Bukan hanya para menteri yang was-was dengan RUU Kementerian Negara (KN), tapi Partai Demokrat juga gerah. Karena itu, partai yang didirikan Presiden SBY ini mendesak agar RUU Kementerian Negara dibatalkan.
Salah seorang petinggi Partai Demokrat mengatakan, pihaknya akan all-out untuk menggagalkan pembahasan RUU Kemementerian Negara dalam Pansus yang dipimpin anggota dari Fraksi Partai Golkar Agun Gunadjar Sudarsa. "Ya boleh-boleh saja RUU ini jalan, tapi tidak boleh ada intervensi terhadap hak presiden. Jangan yang sudah domain pemerintah dicampuri lembaga lain, " tegas di Gedung DPR, Selasa (6/3).
Menurut Ketua Fraksi Partai Demokrat Syarif Hassan, tanpa persetujuan dari pemerintah, RUU Kementerian Negara tidak bisa dilanjutkan. "Saya kira (RUU Kementerian Negara) itu tidak perlu dilanjutkan lagi dan bagusnya dibatalkan saja, " ujar Syarif.
Politisi senior Demokrat ini mengakui, memang dibutuhkan UU yang mengatur kementerian sesuai yang diamanatkan Pasal 17 ayat 4 UUD 1945. Namun, lanjut dia, jangan sampai UU itu membatasi hak presiden. ”Apalagi di UUD 1945 juga diatur soal hak prerogratif. Masak satu kaki dilepas, satu kaki lainnya diikat, ” tambah dia.
Ditanya soal batas waktu yang diajukan Pansus RUU Kementerian Negara DPR yang tinggal sepekan lagi, agar pemerintah menyerahkan Daftar Inventarisasi Masalah (DIM), Syarif berkilah, hal itu tergantung kesiapan pemerintah sendiri.

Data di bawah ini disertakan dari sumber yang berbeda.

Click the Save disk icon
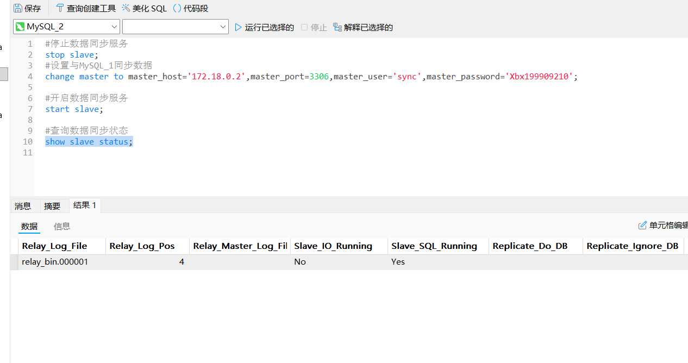Image resolution: width=688 pixels, height=363 pixels. coord(18,8)
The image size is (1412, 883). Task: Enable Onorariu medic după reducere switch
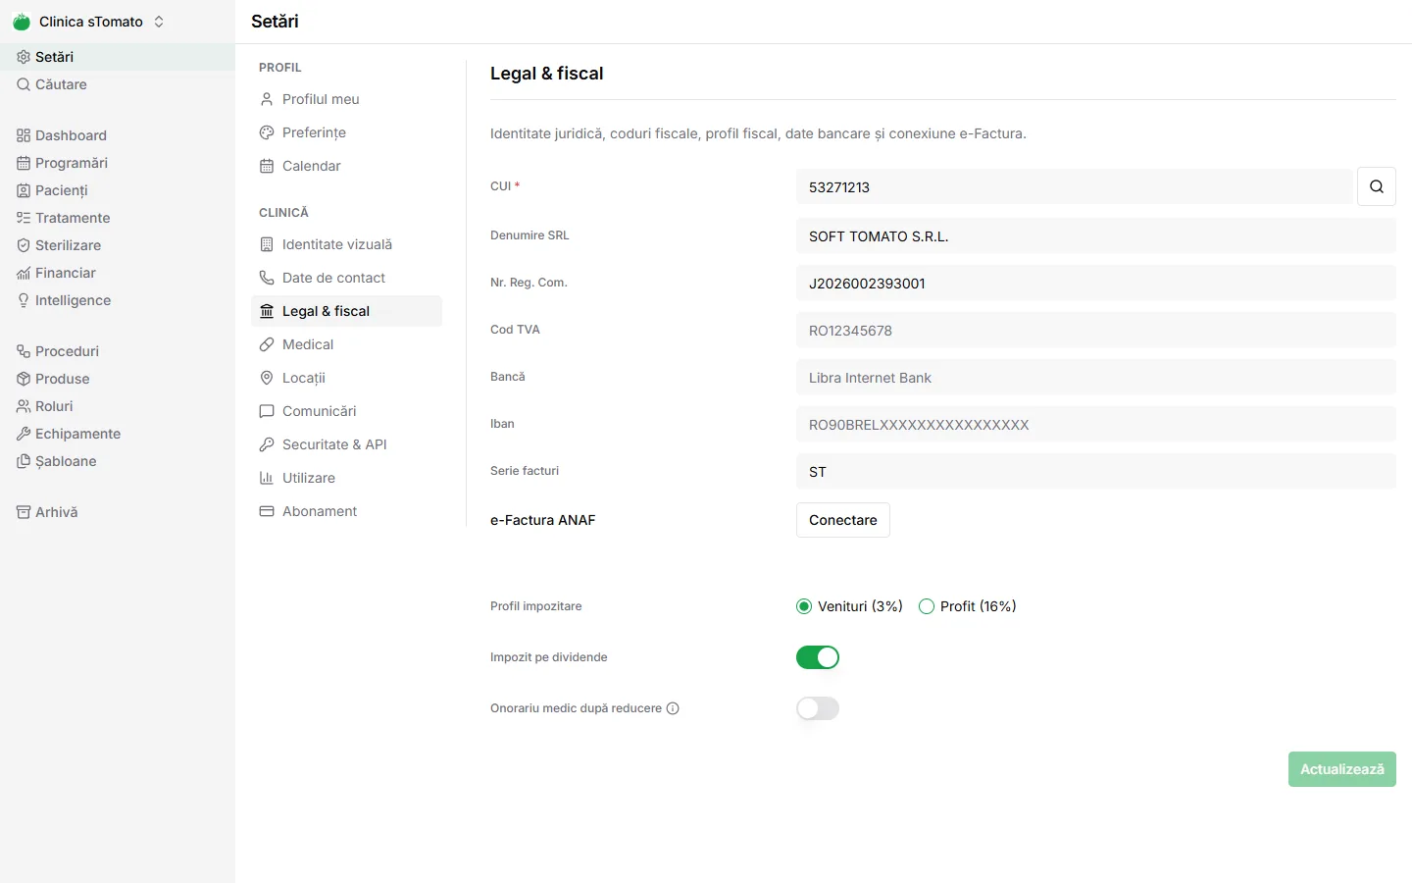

”Pokoknya jangan sampai ada institusi lain yang campuri hak prerogratif presiden seperti yang termuat di RUU itu, misalnya aturan pembentukan menteri harus izin, proper test, dan disetujui DPR, ” tegasnya.
Ia berpendapat, kesulitan lain jika RUU versi DPR itu diberlakukan adalah jika nanti seorang menteri sudah tak diinginkan lagi oleh presiden, akan sulit jika ingin cepat diberhentikan. ”Karena harus minta izin dulu ke DPR, ini bisa berlangsung lama atau berlarut-larut, ” imbuh Syarif.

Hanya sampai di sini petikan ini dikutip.